If the iterative function needs temporary values, like this one:
You can see it as two functions. One having only the parameters, and the other having the parameters AND the temporary values:
-- the function we will expose
power x n = powerAux x n 1
where
-- the helper function, with "r" as the temporary variable
powerAux x 0 r = r
-- look at how n = n - 1 translates to "call powerAux with n-1 as the new n"
-- same with r
powerAux x n r = powerAux x (n - 1) (r * x)
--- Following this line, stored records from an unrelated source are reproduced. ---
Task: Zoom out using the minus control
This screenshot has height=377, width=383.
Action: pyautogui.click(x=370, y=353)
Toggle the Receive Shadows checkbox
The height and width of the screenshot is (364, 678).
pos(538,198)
If you need to practice, try translating these functions:
factorial n = factorialAux n 1
where
factorialAux 0 r = r
factorialAux n r = factorialAux (n - 1) (r * n)
fibonacci n = fibonacciAux n 0 1
where
fibonacciAux 0 a b = a
fibonacciAux n a b = let tmp = a in fibonacciAux (n - 1) b (b + tmp)
Printing an expression
We can already show a RPNExpression because it is a list, and we can show a list of Showable things. But this is not pretty. The textual representation of an expression is not [sym1,sym2,...], it is sym1 sym2.... So we need to define a pretty printing function that does exactly this.
Printing an expression is as simple as parsing it: You take a list of symbols, and print them one by one, separated by spaces. For the parsing part, we used the function words to split a String by spaces, for this one we will use unwords, which ... does the opposite: join String with spaces between them. So we should have the same function shape as for parsing, reversed:
-- because RPNExpression is not a type but a type alias, we cannot implement a type class for it
-- we then need our own function
showRPNExpression expr = unwords (toStrings expr)
where
toStrings expr = _impl
Try doing it yourself now ;)
toStrings [] = []
toStrings (x:xs) = show x : toStrings xs
Now that we have all these little functions, we can combine them to create an evaluator that takes an exprssion as a String and gives the result of the expression... or crash if it encounters any error.
evalRPN s = evalRPNExpression [] (readRPNExpression s)
No REPL, a lot of repetitions, no proper error handling, but still, it works pretty well! Good job!